Once the line containing "Task: Toggle the میانگین موقعیت checkbox" is found, return it and every line that follows, up to and including the final line of the material, exactly as written.

TASK INPUTS START

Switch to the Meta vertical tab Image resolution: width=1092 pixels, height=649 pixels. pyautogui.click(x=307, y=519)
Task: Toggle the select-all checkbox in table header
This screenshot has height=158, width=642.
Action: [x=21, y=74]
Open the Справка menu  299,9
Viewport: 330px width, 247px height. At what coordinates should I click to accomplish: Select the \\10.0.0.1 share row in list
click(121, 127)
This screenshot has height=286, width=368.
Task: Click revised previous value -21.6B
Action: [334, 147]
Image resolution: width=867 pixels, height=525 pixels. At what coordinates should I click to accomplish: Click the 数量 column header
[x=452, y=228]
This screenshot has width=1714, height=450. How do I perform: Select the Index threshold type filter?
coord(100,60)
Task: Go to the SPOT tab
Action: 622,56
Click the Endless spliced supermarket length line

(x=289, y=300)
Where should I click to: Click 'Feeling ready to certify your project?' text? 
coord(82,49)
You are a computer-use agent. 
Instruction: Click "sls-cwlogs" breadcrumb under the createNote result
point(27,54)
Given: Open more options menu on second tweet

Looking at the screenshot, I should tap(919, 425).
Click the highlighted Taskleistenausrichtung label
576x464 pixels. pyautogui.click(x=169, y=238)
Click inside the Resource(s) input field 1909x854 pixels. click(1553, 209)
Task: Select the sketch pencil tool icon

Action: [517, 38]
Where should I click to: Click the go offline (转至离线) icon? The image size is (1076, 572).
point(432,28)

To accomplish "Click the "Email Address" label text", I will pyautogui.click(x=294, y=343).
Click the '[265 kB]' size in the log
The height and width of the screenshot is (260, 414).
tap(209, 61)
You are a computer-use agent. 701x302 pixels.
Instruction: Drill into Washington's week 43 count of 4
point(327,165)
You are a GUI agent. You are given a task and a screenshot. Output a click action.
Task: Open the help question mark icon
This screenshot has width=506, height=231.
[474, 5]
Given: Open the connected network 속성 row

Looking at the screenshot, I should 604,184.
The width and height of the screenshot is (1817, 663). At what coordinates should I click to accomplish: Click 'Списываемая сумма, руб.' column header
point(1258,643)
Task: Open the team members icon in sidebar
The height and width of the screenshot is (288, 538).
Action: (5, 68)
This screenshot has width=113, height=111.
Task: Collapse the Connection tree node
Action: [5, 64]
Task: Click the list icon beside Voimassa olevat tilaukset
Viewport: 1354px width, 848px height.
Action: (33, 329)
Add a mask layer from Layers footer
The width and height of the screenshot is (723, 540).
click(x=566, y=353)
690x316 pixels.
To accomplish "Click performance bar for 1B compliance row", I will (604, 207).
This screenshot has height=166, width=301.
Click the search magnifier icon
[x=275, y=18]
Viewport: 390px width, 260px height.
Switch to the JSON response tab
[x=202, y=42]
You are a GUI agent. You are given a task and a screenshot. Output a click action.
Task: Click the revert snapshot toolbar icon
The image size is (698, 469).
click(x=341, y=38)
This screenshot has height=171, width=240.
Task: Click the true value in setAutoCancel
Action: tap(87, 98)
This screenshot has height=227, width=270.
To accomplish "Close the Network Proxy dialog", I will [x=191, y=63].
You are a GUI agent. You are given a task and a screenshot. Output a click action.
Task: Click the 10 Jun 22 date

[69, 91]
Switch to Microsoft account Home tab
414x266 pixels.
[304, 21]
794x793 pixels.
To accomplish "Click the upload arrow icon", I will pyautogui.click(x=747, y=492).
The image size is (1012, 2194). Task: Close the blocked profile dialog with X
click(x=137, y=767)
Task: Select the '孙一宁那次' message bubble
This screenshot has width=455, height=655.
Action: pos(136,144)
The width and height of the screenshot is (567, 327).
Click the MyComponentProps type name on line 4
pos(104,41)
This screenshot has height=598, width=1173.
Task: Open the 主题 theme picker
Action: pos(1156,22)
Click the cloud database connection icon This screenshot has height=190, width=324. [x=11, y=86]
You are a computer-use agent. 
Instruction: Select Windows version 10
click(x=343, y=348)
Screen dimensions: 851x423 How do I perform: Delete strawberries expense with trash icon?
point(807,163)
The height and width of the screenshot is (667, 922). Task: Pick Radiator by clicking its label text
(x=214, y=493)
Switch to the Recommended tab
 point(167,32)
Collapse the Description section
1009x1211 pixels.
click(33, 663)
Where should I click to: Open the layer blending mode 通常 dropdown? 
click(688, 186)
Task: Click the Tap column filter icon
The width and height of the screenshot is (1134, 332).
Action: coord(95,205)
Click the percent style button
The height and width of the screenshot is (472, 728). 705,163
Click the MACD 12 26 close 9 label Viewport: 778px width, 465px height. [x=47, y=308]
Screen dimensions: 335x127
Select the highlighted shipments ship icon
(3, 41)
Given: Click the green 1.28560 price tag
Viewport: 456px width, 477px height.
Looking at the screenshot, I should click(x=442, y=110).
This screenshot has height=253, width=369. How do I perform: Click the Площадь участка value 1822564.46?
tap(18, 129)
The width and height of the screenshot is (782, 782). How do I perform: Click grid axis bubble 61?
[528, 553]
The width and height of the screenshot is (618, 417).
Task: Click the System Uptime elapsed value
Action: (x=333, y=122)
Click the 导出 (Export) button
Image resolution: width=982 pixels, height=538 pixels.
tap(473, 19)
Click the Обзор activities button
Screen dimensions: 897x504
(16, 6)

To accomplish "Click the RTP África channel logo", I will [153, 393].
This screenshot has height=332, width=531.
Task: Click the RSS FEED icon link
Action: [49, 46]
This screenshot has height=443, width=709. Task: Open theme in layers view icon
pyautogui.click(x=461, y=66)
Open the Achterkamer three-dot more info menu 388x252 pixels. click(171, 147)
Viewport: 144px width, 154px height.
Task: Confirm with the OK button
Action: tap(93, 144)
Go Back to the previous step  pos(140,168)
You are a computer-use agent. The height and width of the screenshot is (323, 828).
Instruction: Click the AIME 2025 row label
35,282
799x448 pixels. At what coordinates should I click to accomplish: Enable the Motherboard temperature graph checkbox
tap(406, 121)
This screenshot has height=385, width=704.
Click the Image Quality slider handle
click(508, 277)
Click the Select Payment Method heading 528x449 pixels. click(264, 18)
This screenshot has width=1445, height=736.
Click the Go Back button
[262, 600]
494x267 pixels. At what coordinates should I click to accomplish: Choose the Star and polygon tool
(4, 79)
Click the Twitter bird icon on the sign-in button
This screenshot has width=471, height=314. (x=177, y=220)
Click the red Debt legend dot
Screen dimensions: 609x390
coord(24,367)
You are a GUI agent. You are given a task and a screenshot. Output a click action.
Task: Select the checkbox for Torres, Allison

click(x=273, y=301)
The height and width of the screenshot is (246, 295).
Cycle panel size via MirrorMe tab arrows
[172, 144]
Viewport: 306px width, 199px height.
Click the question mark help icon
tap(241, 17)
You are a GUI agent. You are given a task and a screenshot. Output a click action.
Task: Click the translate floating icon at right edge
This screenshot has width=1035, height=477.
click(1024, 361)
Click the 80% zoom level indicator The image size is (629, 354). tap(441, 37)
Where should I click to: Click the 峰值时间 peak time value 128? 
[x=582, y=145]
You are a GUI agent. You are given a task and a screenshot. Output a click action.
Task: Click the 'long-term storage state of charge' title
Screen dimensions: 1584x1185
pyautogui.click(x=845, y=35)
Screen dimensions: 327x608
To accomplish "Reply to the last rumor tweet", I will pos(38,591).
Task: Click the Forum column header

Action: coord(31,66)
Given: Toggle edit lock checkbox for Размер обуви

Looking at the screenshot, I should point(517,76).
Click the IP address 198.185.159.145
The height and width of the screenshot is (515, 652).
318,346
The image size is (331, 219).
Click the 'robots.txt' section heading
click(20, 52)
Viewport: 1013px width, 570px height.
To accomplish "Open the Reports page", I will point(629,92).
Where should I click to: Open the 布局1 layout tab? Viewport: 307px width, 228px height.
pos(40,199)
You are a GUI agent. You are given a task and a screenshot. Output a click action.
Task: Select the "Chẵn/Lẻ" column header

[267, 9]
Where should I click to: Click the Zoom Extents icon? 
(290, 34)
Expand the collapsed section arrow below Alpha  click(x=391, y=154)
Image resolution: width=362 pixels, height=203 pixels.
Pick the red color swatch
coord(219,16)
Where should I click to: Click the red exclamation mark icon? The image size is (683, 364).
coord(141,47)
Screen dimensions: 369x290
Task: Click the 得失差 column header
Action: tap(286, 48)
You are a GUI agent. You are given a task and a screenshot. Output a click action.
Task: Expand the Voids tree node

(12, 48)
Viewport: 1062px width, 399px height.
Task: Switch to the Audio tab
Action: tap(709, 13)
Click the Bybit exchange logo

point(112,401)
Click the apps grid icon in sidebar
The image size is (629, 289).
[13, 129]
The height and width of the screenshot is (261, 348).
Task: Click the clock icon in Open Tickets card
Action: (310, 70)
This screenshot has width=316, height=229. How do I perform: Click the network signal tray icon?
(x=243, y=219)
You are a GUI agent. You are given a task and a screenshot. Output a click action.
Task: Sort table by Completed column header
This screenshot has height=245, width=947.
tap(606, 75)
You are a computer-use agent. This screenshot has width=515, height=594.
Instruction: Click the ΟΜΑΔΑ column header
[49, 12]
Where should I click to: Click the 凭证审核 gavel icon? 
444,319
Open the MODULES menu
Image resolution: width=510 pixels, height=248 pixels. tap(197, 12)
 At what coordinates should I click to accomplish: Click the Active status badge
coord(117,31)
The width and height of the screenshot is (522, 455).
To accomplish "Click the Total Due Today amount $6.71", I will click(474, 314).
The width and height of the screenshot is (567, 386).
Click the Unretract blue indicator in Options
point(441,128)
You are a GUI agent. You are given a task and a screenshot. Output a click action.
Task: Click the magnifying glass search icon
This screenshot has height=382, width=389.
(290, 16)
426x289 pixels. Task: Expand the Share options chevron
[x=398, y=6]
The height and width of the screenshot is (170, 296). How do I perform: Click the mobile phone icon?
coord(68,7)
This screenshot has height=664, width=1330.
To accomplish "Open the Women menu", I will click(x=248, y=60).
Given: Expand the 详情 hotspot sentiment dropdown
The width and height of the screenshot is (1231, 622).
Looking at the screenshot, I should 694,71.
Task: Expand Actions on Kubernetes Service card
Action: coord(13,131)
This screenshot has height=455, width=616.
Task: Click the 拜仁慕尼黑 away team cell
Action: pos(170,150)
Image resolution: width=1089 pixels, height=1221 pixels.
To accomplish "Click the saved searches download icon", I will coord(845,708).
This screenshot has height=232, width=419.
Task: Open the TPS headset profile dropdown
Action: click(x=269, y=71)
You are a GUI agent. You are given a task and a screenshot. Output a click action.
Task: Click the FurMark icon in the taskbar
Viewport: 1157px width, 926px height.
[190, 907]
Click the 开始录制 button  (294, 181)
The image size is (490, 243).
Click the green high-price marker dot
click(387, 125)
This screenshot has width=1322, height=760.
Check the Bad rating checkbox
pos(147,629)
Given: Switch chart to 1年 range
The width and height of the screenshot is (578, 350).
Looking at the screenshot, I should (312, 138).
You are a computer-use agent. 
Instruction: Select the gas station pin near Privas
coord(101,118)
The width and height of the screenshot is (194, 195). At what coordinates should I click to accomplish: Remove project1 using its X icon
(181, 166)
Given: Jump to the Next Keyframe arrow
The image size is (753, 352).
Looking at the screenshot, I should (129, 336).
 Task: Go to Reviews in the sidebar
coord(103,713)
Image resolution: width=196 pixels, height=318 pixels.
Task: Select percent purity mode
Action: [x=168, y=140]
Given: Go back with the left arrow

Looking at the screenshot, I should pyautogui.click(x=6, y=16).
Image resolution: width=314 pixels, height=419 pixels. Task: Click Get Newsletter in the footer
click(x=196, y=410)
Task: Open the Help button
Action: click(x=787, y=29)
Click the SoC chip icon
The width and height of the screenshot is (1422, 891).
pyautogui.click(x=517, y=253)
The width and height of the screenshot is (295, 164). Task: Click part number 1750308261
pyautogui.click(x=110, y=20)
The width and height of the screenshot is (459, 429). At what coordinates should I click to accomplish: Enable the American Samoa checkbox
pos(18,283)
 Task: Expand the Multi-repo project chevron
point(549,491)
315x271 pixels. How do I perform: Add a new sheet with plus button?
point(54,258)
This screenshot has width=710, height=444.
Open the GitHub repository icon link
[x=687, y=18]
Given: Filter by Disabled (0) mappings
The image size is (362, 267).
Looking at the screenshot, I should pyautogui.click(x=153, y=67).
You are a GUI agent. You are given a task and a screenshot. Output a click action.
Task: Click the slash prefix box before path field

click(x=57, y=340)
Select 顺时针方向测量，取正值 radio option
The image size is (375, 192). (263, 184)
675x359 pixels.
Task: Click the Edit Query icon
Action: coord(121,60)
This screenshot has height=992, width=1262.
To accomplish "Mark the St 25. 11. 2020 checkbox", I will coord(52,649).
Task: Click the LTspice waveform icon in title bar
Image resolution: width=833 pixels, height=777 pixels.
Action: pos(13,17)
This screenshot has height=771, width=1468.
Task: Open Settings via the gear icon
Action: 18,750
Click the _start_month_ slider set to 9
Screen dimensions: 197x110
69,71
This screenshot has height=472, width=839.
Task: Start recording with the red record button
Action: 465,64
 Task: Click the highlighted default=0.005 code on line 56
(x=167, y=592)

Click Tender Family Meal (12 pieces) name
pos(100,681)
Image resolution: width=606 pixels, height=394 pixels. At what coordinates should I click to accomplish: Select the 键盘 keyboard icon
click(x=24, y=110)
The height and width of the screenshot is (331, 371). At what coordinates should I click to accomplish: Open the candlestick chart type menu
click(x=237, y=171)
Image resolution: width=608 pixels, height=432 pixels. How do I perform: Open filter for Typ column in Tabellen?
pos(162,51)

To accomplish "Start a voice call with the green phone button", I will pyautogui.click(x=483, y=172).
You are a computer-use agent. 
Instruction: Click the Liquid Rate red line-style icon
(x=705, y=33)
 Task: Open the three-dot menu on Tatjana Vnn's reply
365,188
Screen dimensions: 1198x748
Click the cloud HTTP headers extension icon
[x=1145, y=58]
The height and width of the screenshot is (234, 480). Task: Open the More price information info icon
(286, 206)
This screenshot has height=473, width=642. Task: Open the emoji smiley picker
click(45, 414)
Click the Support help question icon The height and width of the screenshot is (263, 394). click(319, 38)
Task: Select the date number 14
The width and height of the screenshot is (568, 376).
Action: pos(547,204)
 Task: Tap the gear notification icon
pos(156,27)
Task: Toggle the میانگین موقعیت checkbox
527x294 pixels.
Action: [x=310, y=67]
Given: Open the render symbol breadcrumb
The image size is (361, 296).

TASK INPUTS END

▶ **TASK ANSWER**:
Task: Toggle the میانگین موقعیت checkbox
527x294 pixels.
Action: [x=310, y=67]
Given: Open the render symbol breadcrumb
The image size is (361, 296).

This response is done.